Kekecewaan HKHPM yang lain, lanjut Indra, adalah adanya biaya yang diambil dari fee kantor konsultan hukum pasar modal. Menurutnya, tidak semua kantor konsultan hukum pasar modal memperoleh pekerjaan. Meski ada pekerjaan, tak semua kantor konsultan hukum pasar modal sudah kuat secara industri. Menurutnya, pungutan ini sama saja meruntuhkan profesi penunjang di pasar modal.

Sebagaimana diketahui, dalam PP Pungutan OJK terdapat pungutan bagi profesi penunjang secara individu maupun lembaga atau kantor. Pungutan OJK terdapat dua jenis. Pertama, jenis pungutan biaya untuk perizinan dan pendaftaran. Untuk jenis pungutan ini, tiap profesi penunjang pasar modal seperti akuntan, konsultan hukum, penilai dan notaris wajib menyetor uang ke OJK sebesar Rp5 juta per orang.

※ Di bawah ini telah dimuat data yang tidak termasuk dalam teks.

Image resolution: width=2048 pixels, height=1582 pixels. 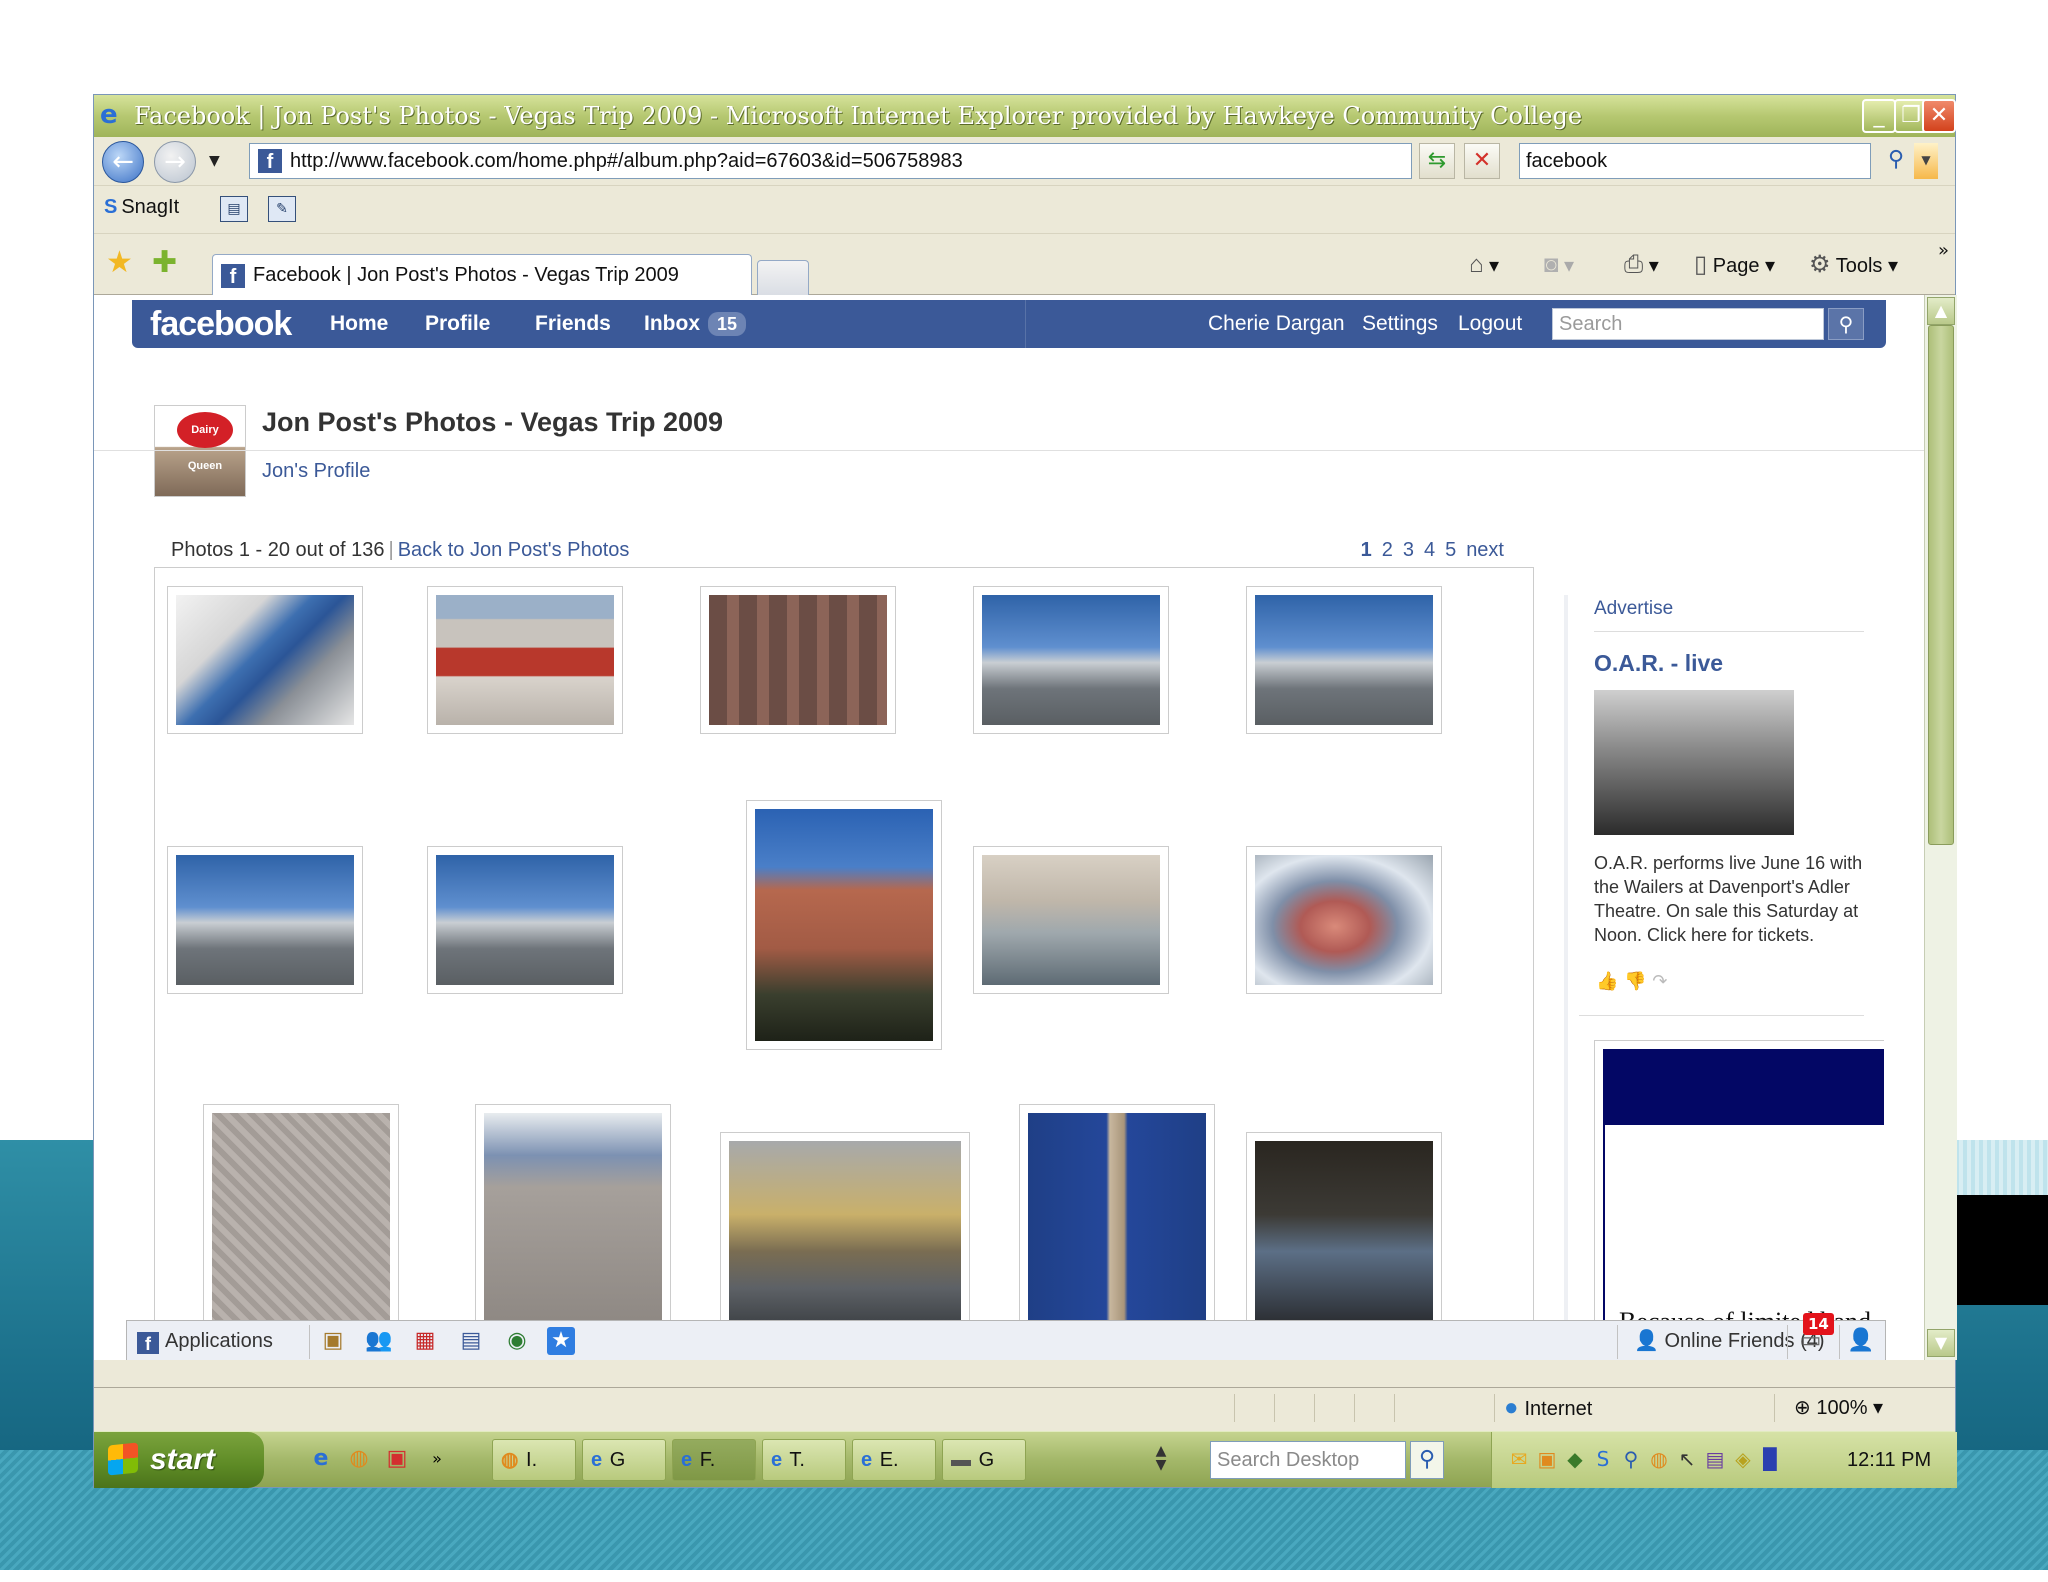 I want to click on photos-app-icon: ▣, so click(x=333, y=1341).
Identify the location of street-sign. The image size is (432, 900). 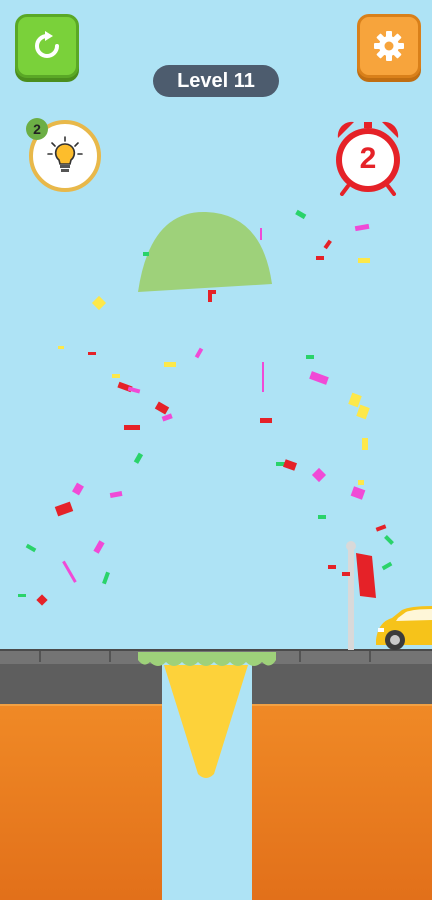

Biaya ini termasuk untuk profesi penunjang perbankan seperti akuntan dan penilai sertaprofesi penunjang Industri Keuangan Non Bank (IKNB) taitu akuntan, konsultan hukum, penilai dan konsultan aktuaria. Dalam Pasal 8 PP Pungutan OJK disebutkan bahwa biaya perizinan, persetujuan, pendaftaran dan pengesahan tersebut wajib dibayar sebelum pengajuan dilakukan.

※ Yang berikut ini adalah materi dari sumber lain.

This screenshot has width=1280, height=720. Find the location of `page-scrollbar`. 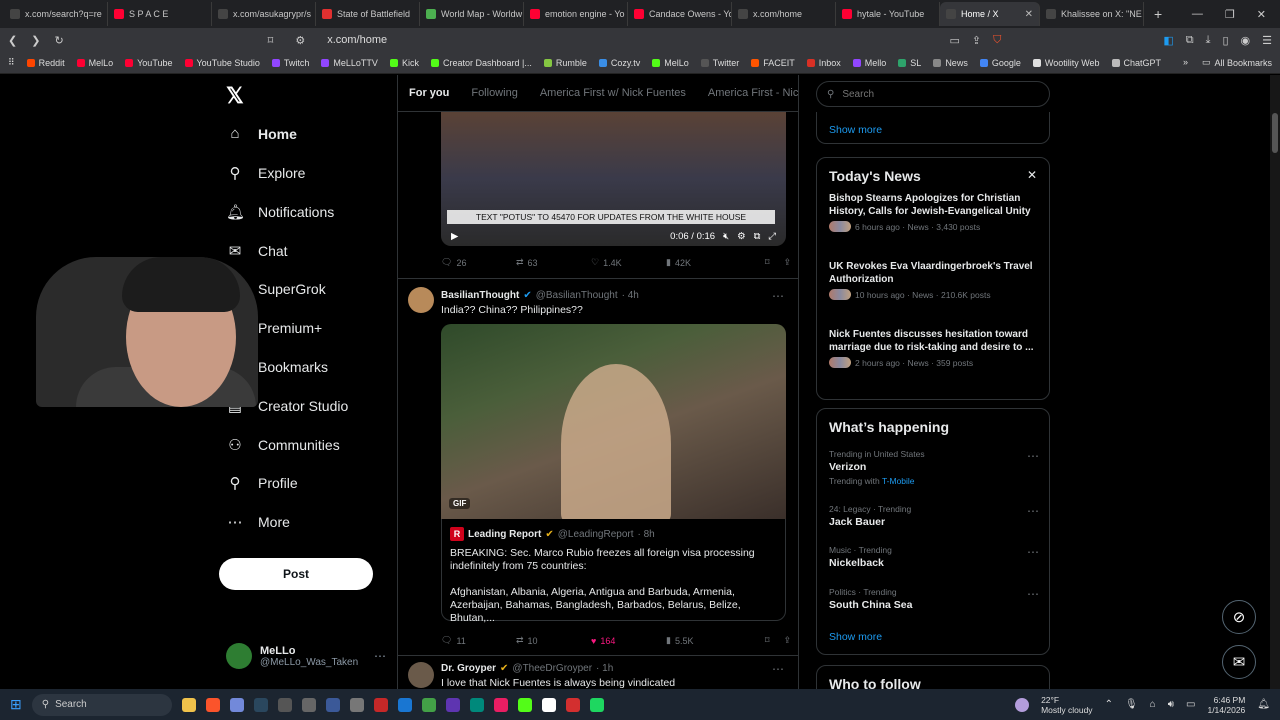

page-scrollbar is located at coordinates (1275, 382).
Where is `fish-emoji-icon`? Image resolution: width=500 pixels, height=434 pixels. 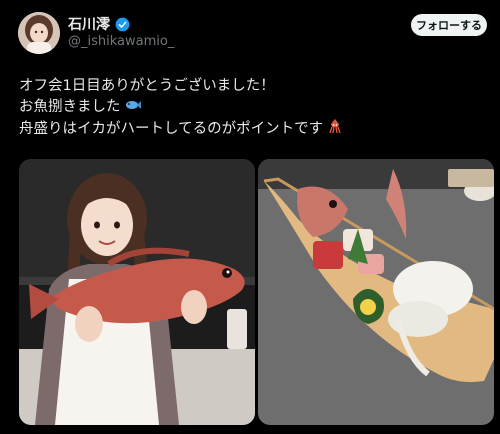 fish-emoji-icon is located at coordinates (133, 108).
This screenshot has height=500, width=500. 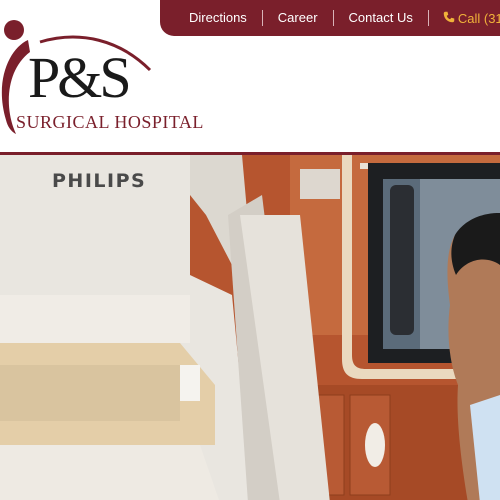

Sedangkan untuk jenis pungutan kedua adalah biaya tahunan yang diperuntukkan pengaturan, pengawasan, pemeriksaan dan penelitian. Untuk jenis pungutan ini, kantor konsultan hukum, kantor akuntan publik, kantor jasa penilai publik, kantor notaris dan perusahaan konsultan aktuaria sepanjang memiliki izin, persetujuan, pengesahan atau pendaftaran dari OJK wajib memberikan iuran sebesar 1,2 persen dari nilai kontrak kegiatan di sektor jasa keuangan.

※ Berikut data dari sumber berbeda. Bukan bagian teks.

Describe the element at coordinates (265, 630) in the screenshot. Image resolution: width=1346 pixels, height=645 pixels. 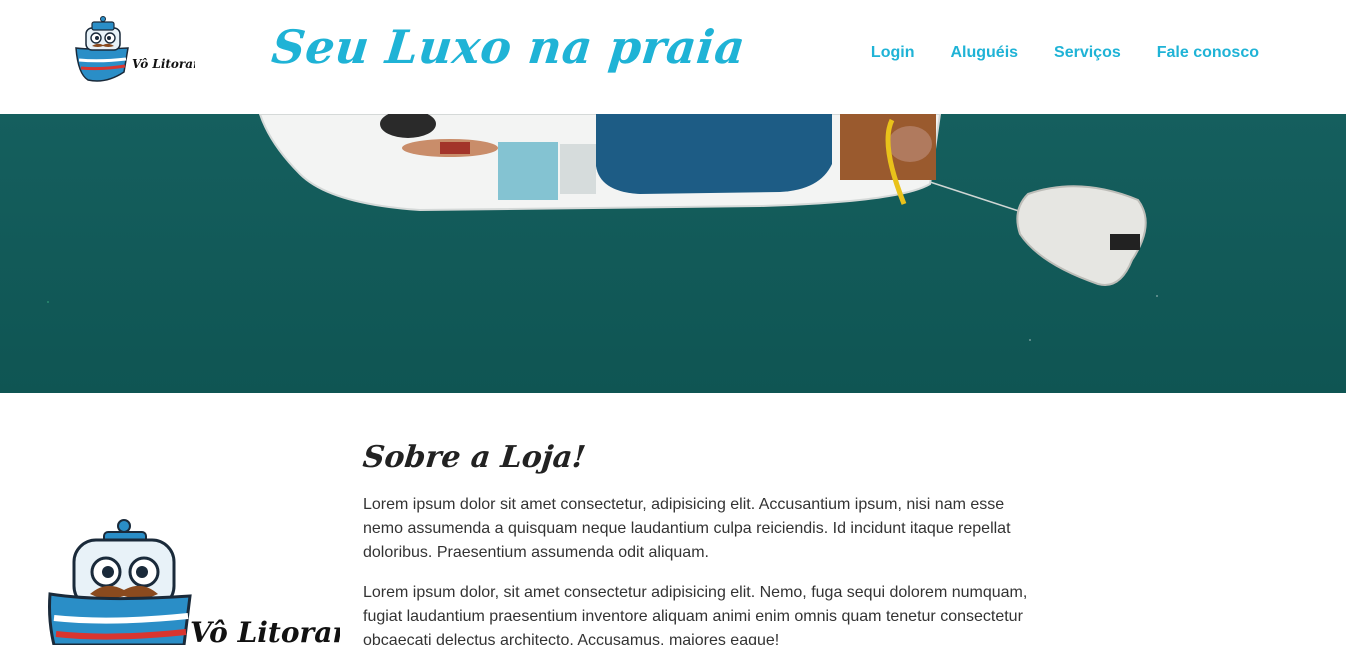
I see `side-logo-text: Vô Litorar!` at that location.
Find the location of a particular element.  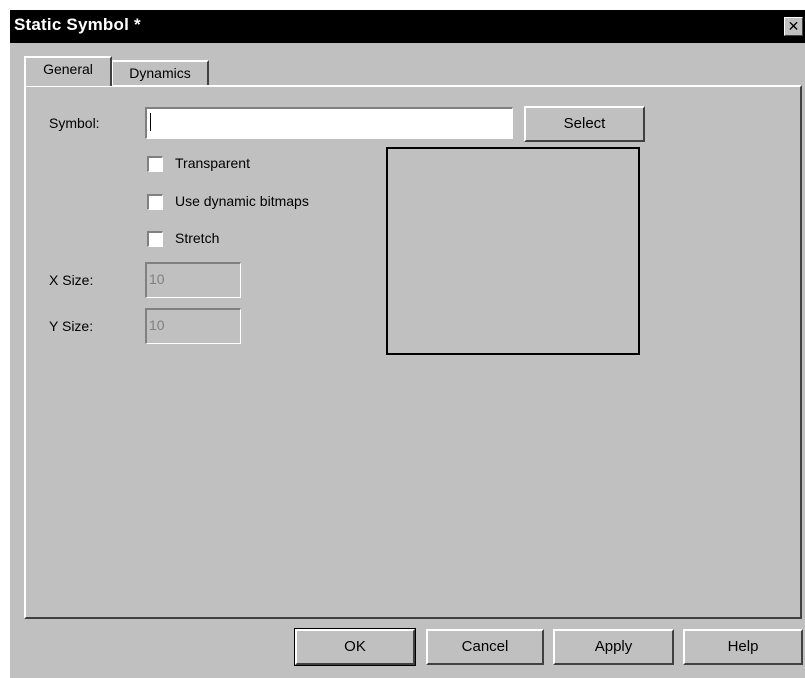

close-icon: ✕ is located at coordinates (794, 26).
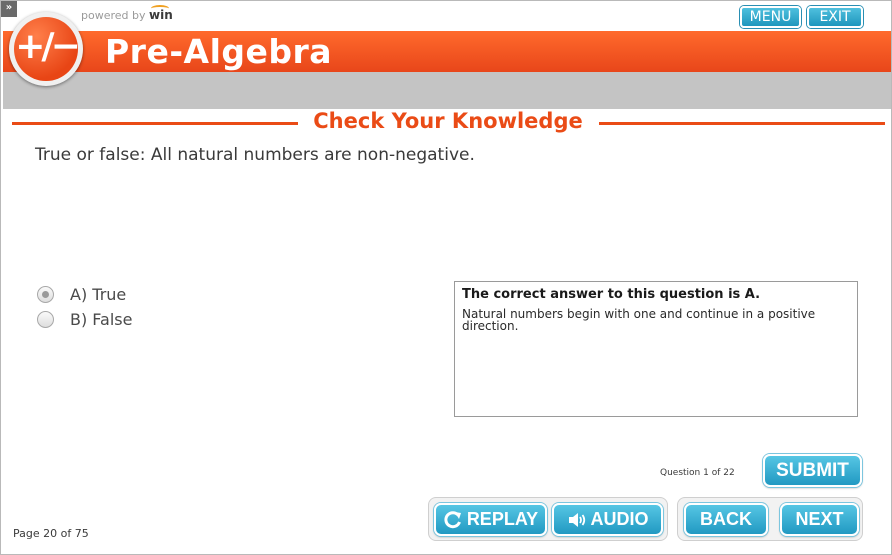 This screenshot has height=555, width=892. I want to click on answer-option-label: B) False, so click(102, 319).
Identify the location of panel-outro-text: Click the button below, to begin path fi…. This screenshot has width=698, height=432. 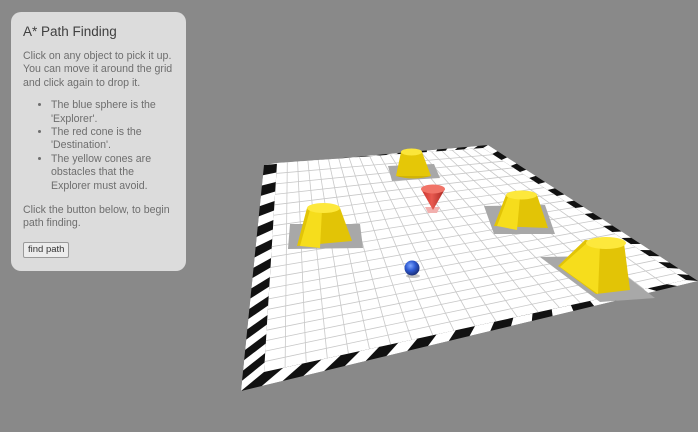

Biaya tahunan tersebut wajib dibayar dalam empat tahap tiap tahunnya. Pembayaran paling lambat dilakukan pada tanggal 15 setiap bulan April, Juli, Oktober dan tanggal 31 Desember pada tahun berjalan.

Jenis pungutan biaya tahunan ini juga berlaku bagi profesi penunjang pasar modal yaitu akuntan, konsultan hukum, penilai dan notaris serta profesi penunjang perbankan yaitu akuntan dan penilai. Tiap profesi penunjang, wajib membayar iuran ke OJK sebesar Rp5 juta tiap tahunnya. Biaya tahunan tersebut wajib dibayar paling lambat setiap tanggal 15 Juni pada tahun berjalan.

Wakil Ketua Komisi XI DPR Andi Rahmat menilai, pungutan OJK tersebut merupakan amanat dari UU No. 21 Tahun 2011 tentang OJK. Atas dasar itu, semua industri jasa keuangan yang berkaitan dengan OJK wajib membayar iurannya. Untuk profesi penunjang yang kena pungutan, menurutnya sah-sah saja karena dalam sektor jasa keuangan terdapat profesi yang tidak melekat pada perusahaan atau jabatan yang ada lebih melekat kepada individu. Misalnya agen asuransi, wakil manajer investasi, ataupun konsultan hukum.

“Seperti pengacara, pengacara itu punya kantor, tapi pengacaranya sendiri itu merupakan subjek pajak,” katanya.

Menurut Andi, pungutan tersebut merupakan jalan keluar yang terbaik bagi industri maupun OJK. Terlebih lagi, lanjutnya, ada industri yang dilibatkan dalam penyusunan besaran pungutan ini. “Kalau ada yang puas atau tidak puas, namanya juga pungutan,” kata politisi dari PKS ini.

Ia yakin independensi OJK tetap terjaga meski lembaga itu memungut biaya dari pelaku jasa keuangan. Menurut Andi, tiap pelaksanaan kerja yang dilakukan oleh OJK diatur dalam UU. Maka dari itu, OJK tidak bisa sembarangan.

“OJK ini sebetulnya jembatan antara negara dnegan pelaku bisnis dan masyarakat secara umum. Jadi dia ada di tengah, dia tidak terlalu heavy kepada negara, tapi juga tidak terlalu pro bisnis,” pungkasnya.